What to work on: Which lines of the data contain the string "tweet"? Show each of them.

(Collected data entries)
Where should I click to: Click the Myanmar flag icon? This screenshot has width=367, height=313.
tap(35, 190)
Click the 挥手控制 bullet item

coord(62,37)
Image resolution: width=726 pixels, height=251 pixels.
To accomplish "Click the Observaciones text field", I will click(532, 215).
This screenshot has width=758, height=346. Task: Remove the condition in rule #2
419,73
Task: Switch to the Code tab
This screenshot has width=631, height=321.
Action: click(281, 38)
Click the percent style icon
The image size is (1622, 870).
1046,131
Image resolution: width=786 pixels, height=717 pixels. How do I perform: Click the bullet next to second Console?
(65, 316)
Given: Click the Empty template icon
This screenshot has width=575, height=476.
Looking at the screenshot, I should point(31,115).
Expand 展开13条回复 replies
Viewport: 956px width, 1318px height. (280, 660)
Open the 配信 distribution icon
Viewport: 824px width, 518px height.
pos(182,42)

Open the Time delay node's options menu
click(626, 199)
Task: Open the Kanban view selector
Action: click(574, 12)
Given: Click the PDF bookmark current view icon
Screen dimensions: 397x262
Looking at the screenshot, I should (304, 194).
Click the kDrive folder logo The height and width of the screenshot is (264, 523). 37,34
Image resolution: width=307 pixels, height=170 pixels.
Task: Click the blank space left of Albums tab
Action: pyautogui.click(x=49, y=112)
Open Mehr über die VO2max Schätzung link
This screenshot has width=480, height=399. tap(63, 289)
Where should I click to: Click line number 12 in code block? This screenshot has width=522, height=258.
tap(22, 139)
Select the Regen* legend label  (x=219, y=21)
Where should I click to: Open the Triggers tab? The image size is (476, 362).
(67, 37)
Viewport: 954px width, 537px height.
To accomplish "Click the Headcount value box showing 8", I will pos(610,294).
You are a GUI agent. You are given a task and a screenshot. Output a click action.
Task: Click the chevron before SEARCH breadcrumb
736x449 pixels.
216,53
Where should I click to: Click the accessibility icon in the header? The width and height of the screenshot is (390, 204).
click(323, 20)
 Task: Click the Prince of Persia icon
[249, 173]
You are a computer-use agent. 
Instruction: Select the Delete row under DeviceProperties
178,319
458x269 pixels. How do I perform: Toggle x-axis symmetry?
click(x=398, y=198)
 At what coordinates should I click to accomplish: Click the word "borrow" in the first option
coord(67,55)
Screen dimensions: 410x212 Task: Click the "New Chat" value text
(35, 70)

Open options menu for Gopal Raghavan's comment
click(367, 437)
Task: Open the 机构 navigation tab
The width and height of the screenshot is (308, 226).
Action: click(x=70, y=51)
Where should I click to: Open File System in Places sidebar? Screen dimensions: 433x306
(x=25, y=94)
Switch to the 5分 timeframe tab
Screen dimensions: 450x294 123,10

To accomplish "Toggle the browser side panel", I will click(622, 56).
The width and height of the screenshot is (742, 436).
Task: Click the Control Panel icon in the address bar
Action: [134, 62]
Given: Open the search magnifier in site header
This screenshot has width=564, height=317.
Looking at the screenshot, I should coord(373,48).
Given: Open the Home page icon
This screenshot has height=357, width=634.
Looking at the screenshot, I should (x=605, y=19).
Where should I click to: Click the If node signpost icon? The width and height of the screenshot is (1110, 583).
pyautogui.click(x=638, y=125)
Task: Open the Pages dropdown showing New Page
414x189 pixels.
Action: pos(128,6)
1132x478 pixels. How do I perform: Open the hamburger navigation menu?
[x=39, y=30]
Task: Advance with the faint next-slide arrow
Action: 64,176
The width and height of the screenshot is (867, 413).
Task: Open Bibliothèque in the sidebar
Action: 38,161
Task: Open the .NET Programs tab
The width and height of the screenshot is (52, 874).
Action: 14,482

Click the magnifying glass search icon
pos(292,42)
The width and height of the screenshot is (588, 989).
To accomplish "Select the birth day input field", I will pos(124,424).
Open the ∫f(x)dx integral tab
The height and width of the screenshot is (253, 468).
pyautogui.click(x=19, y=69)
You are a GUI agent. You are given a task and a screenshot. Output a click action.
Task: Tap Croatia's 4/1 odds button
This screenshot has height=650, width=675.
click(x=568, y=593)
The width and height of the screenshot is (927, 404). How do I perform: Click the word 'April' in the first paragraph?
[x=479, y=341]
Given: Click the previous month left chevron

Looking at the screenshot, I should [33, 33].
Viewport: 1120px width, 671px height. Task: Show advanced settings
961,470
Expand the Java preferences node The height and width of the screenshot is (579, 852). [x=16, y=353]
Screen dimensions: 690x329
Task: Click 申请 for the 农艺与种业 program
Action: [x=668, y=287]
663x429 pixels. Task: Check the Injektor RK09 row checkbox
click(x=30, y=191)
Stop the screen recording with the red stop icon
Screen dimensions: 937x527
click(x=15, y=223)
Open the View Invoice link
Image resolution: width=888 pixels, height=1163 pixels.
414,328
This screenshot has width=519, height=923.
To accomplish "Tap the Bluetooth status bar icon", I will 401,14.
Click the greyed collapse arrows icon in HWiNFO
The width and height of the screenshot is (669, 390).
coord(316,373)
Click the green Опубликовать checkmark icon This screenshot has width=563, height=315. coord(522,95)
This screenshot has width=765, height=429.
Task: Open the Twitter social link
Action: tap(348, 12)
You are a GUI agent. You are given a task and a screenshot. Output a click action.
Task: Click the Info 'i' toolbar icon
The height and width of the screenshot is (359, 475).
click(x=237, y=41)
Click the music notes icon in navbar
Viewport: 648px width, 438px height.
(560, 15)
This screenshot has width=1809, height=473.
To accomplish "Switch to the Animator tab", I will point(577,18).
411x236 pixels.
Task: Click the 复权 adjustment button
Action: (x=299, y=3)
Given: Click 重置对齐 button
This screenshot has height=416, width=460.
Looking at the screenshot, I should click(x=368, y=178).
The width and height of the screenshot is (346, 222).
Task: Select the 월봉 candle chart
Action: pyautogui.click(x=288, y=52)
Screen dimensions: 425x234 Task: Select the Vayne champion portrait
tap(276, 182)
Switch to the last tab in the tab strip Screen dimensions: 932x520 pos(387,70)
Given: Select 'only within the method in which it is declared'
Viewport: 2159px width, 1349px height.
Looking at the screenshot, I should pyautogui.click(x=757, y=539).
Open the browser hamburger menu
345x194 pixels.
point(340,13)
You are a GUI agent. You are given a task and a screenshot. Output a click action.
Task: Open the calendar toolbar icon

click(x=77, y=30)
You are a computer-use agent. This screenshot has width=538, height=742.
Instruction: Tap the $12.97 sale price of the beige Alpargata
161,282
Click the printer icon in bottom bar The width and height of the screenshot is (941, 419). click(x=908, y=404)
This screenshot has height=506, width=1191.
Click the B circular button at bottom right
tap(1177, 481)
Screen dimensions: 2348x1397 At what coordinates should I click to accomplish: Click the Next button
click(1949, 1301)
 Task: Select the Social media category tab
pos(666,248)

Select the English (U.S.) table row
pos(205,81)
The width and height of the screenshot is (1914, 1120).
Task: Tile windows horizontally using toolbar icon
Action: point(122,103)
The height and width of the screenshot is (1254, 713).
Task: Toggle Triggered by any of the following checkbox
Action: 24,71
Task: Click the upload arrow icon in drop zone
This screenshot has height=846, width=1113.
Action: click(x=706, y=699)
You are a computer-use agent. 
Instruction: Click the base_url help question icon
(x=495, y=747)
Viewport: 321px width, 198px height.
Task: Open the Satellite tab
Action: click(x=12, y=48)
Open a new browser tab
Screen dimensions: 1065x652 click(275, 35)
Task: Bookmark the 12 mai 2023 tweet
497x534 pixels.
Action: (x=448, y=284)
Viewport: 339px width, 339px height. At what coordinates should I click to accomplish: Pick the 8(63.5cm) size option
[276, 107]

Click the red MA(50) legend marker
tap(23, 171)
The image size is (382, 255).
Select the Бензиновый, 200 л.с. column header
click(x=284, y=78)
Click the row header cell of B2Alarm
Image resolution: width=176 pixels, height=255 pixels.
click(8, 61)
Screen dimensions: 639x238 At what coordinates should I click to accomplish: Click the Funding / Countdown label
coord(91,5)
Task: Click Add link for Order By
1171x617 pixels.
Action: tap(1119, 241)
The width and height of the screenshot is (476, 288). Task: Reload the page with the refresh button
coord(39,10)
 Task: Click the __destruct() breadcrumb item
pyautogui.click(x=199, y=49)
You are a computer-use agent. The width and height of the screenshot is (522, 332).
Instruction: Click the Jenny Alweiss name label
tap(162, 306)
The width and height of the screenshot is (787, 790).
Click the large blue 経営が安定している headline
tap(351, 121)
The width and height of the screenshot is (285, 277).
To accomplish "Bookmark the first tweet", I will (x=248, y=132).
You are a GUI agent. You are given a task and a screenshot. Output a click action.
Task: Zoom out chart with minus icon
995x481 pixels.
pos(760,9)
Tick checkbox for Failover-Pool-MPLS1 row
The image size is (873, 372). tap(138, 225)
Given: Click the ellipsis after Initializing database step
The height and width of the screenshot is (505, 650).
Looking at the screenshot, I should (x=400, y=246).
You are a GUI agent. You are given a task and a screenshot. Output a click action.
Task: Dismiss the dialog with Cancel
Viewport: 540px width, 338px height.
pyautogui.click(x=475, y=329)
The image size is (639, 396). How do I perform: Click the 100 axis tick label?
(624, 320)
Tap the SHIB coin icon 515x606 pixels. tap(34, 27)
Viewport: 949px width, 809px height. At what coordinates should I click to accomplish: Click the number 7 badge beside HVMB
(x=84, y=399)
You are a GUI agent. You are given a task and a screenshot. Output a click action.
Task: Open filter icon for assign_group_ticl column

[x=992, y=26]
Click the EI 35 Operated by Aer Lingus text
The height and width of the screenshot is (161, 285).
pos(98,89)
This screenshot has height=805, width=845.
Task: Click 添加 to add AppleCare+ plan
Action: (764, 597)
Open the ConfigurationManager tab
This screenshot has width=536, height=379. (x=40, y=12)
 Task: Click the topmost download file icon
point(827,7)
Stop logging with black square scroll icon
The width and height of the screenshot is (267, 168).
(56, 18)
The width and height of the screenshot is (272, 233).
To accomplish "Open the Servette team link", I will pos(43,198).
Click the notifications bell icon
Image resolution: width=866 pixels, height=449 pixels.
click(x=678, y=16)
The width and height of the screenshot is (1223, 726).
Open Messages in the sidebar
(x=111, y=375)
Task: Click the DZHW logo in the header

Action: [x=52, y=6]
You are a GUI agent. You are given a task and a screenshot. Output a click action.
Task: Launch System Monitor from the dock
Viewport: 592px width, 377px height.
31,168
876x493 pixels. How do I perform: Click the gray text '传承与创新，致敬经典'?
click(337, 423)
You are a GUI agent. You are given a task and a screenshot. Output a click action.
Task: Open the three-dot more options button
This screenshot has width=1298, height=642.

Output for this exercise:
Task: Bookmark the 12 mai 2023 tweet
To accomplish "Bookmark the first tweet", I will (x=248, y=132).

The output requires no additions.